2 Replies Latest reply on Sep 7, 2010 11:03 AM by dschaff

    Third Party installation and ePO policy enforcement

    Superhoop

      Help !!!

       

      OK, so I HAVE to install Solidcore 5.0.2 plus the McAfee ePo Agent via a third party. Then when the machine is on the network I need it to talk to the ePO 4.5 server and pick up the policies etc. I have tested deploying SC from ePO to confirm the policy enforcement works and it does.

       

      There will be a gap between it being able to talk to the ePO and being online.

       

      I am trying to use a custom script previously mentioned in this community (attached). I amended it to add a few custom Updaters.

       

      Everything installs fine and after a reboot the machine is solidified and talking to the ePO server.

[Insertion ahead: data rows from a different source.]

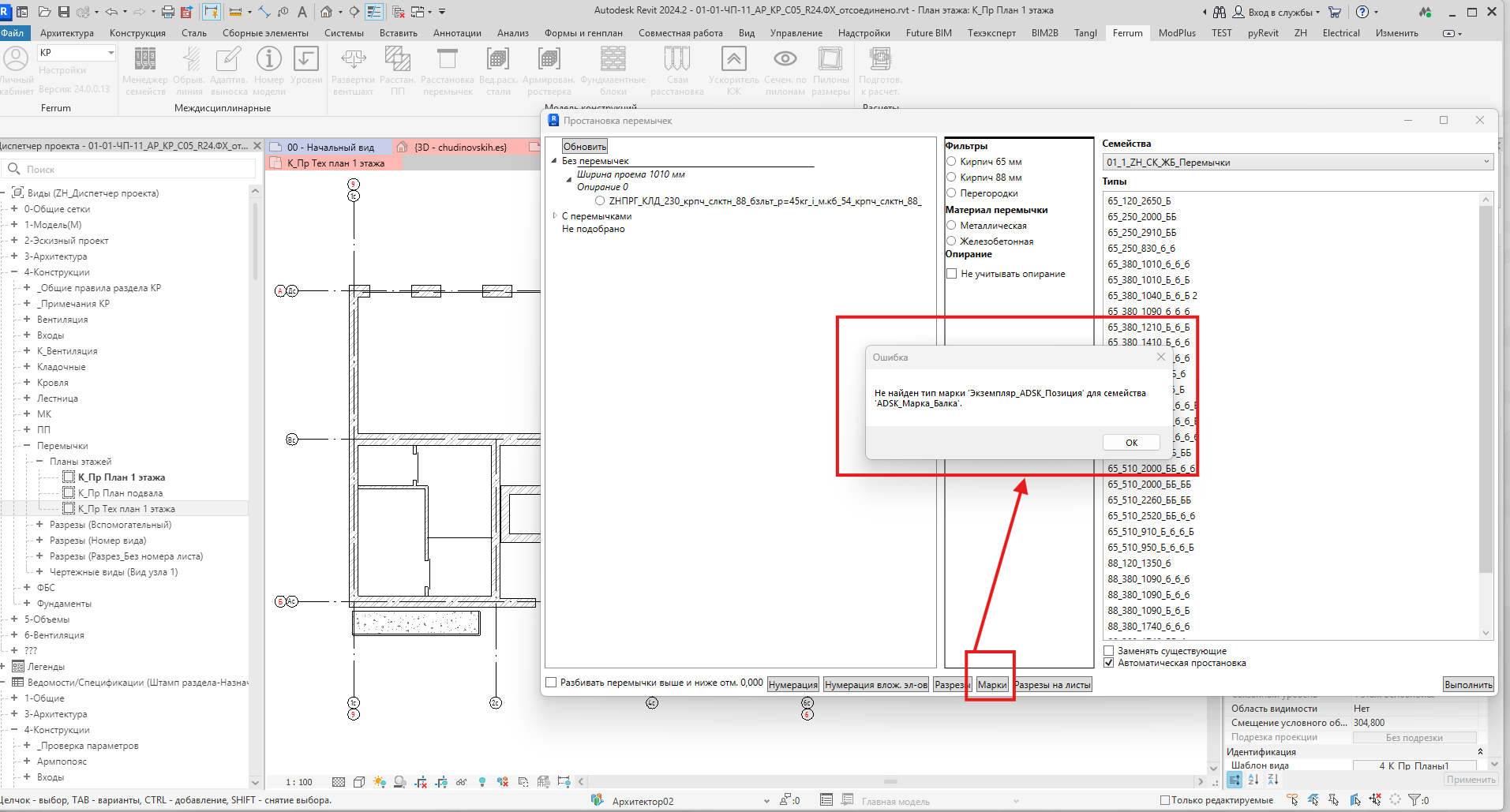Expand the Фундаменты node in project browser

tap(27, 603)
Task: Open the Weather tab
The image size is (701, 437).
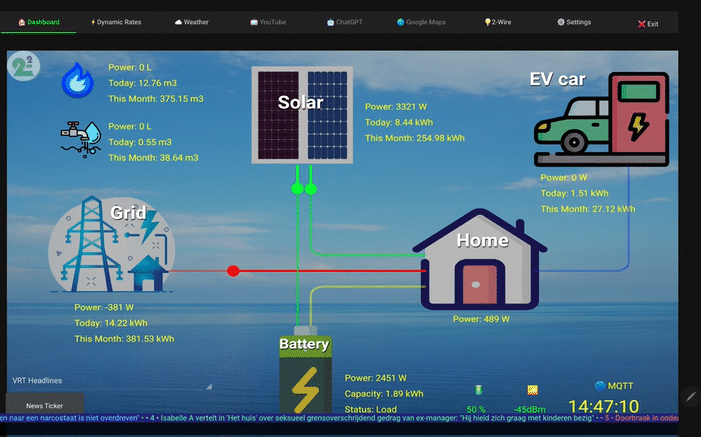Action: (192, 22)
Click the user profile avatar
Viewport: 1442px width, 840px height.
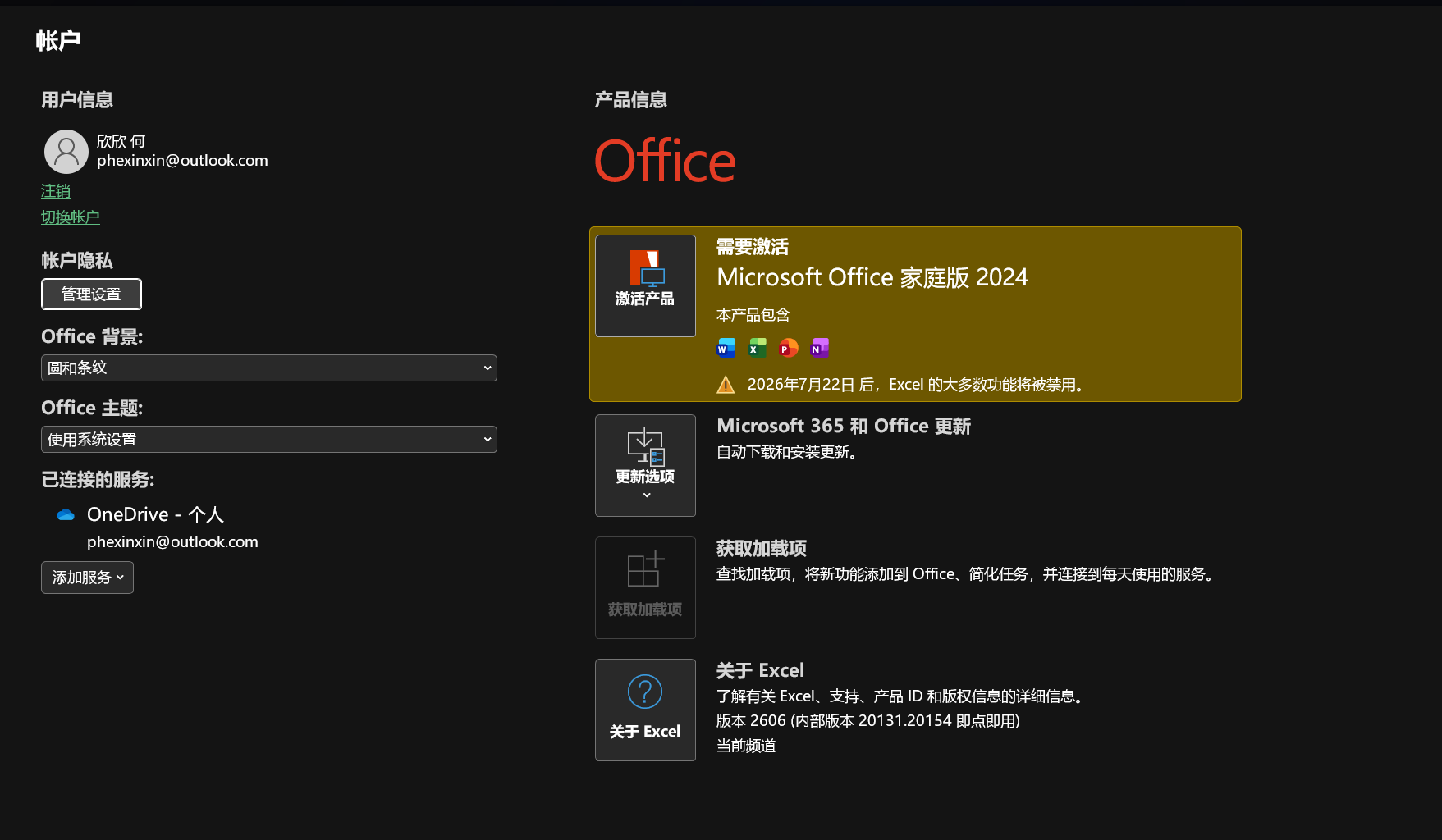tap(66, 152)
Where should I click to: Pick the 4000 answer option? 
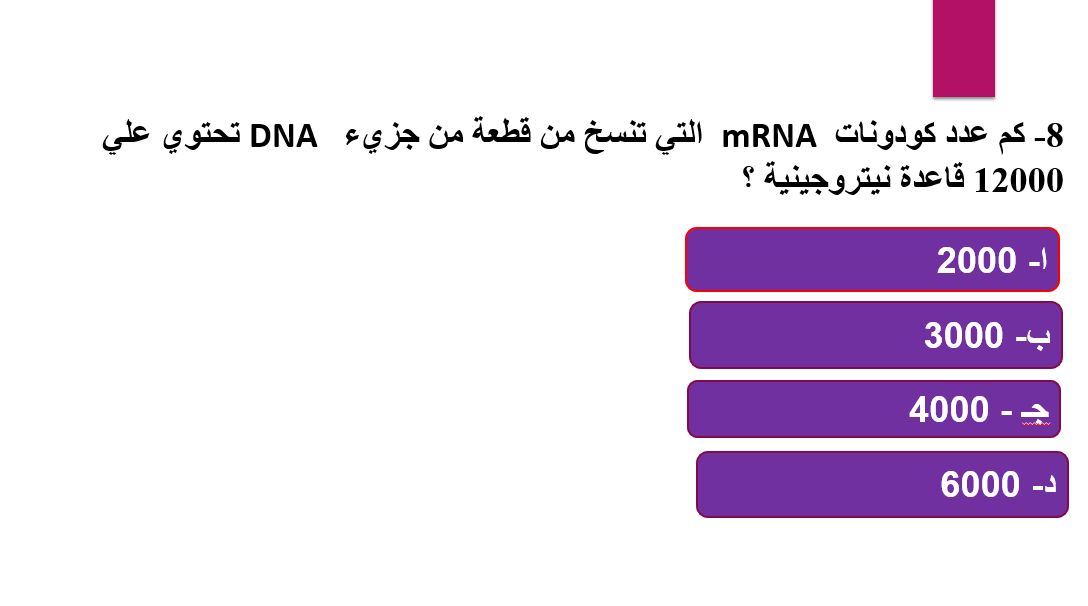874,409
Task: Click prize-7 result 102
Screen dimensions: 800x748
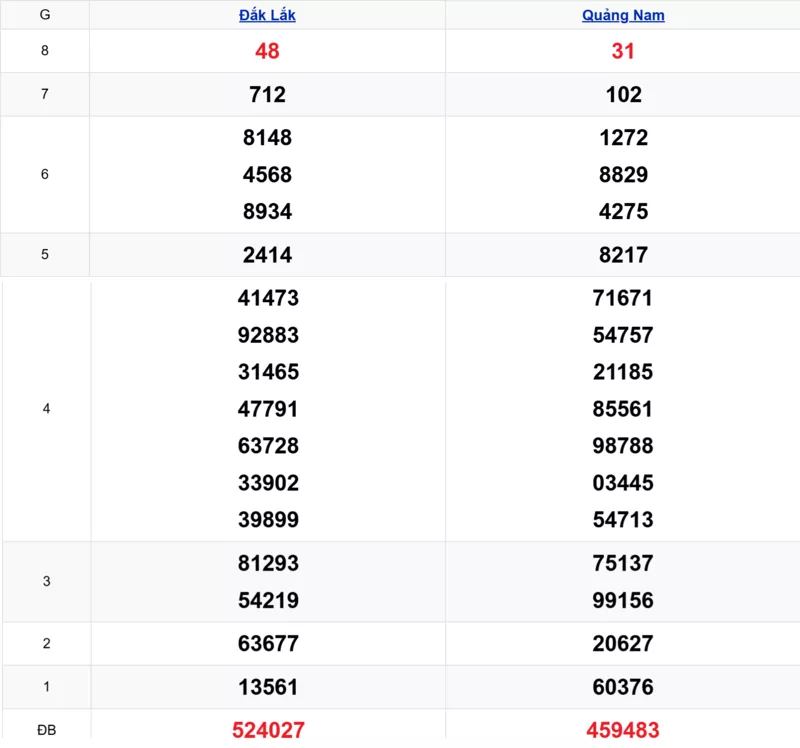Action: 623,95
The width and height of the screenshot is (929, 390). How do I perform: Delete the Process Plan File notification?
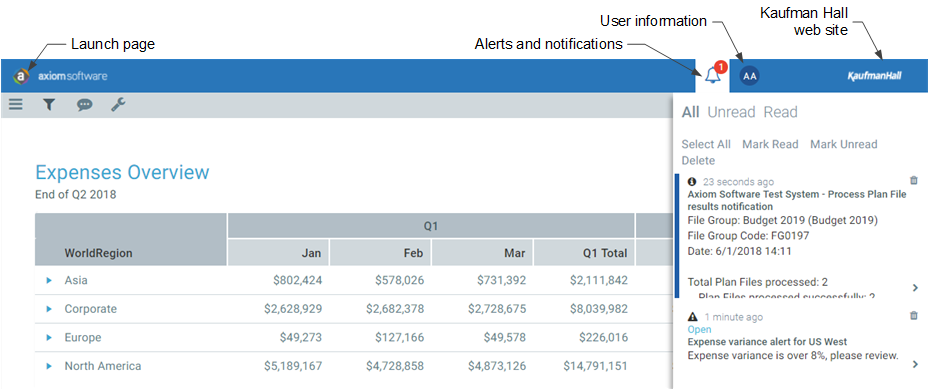coord(914,180)
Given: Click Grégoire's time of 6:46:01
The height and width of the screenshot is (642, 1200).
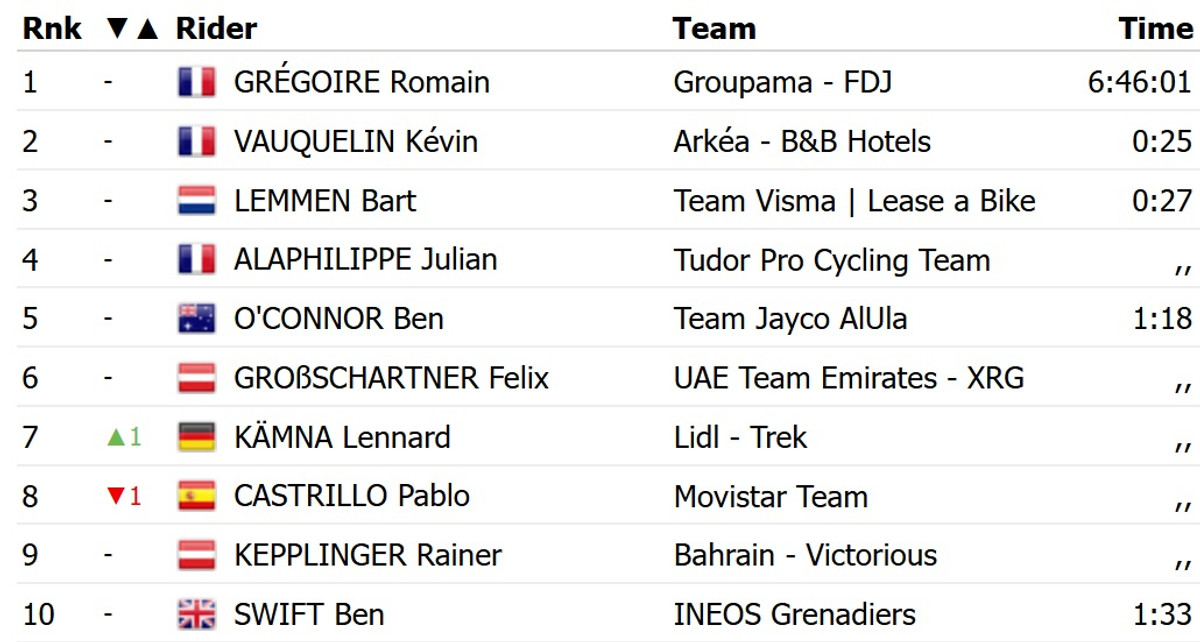Looking at the screenshot, I should 1140,82.
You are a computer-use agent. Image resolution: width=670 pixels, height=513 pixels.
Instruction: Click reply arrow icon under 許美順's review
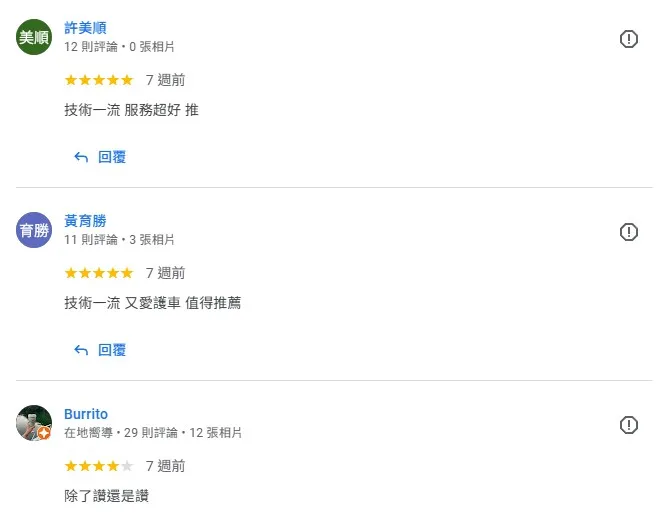(81, 157)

In the status it states 'McAfee Agent' under 'System Controller' and events are pouring back to the server from the machine. The trouble I have is it will not take the ePO policy.

       

      I can see my custom Updaters are in the Updaters list along with a few McAfee default ones but I would have thought these woudl have been overwritten when my ePO policy enforced. I also tried setting a trusted directory in the policy and tested installing a product from there but it failed.

       

      I think it may be done to the license key in the script. I believe this is a standalone key. I was hoping ePo would overwrite it when it communicated but it hasn't.

       

      Am I on the right track?

       

      Regards
      Superhoop

        • 1. Re: Third Party installation and ePO policy enforcement

          Double check in the system tree - > Policy section, if the custome policies are assigned to group/nodes. If you have already done this, try to run a client task (debug task), get the logs and check for any errors.

           

          - Amiya

          • 2. Re: Third Party installation and ePO policy enforcement
            dschaff

            In regards to solidcore solidifier there is no standalone or epo license key. The key in ePO defines what features are enabled in ePO and on the Solidifier. If you dont have a key that includes MAC you will not see these option in ePO and you cannot enable MAC on the endpoint.  Some things to know are if you system is in recovered state it will not get the updated policies from epo.  If you configured updaters with the install script these will be removed when the policy from epo is enforced.    Check your policies and rule groups in ePO and always make sure your endpoint is locked down before you enforce your policy or do a wakeup call.